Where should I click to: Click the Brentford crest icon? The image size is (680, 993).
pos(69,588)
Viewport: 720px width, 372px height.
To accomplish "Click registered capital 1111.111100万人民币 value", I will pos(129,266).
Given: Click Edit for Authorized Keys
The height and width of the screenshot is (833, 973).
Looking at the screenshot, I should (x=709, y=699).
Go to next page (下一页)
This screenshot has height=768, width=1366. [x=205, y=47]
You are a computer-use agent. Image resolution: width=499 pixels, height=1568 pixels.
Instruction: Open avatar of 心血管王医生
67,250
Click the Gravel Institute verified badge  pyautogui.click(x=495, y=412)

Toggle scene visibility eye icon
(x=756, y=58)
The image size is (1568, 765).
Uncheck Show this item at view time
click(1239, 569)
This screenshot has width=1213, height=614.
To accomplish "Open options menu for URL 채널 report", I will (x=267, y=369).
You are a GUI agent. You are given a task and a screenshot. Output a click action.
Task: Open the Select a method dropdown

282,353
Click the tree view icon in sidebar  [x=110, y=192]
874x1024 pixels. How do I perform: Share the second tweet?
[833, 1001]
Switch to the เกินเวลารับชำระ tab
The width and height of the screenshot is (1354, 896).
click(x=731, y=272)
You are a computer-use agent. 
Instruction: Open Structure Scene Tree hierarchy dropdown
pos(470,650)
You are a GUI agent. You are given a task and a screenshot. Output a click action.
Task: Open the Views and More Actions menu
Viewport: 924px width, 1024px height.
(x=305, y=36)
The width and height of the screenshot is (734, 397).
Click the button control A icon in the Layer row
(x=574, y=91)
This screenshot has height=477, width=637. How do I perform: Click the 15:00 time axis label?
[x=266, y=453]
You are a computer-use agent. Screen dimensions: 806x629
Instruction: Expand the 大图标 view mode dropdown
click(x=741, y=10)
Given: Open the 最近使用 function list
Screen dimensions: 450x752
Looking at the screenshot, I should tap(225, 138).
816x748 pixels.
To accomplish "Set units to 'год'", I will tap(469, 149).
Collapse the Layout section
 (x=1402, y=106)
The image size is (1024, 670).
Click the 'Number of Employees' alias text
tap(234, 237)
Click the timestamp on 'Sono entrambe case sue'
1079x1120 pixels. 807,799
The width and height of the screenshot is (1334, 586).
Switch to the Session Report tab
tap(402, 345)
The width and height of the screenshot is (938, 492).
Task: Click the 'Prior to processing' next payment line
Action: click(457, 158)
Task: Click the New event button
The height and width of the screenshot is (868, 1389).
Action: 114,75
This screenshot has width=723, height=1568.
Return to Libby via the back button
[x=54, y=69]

## Directive:
Can you transcribe the listing from the line with "874x1024 pixels. How" to the line with "pos(470,650)", both ends included, reproducing each line precisely?

## Final result:
874x1024 pixels. How do I perform: Share the second tweet?
[833, 1001]
Switch to the เกินเวลารับชำระ tab
The width and height of the screenshot is (1354, 896).
click(x=731, y=272)
You are a computer-use agent. 
Instruction: Open Structure Scene Tree hierarchy dropdown
pos(470,650)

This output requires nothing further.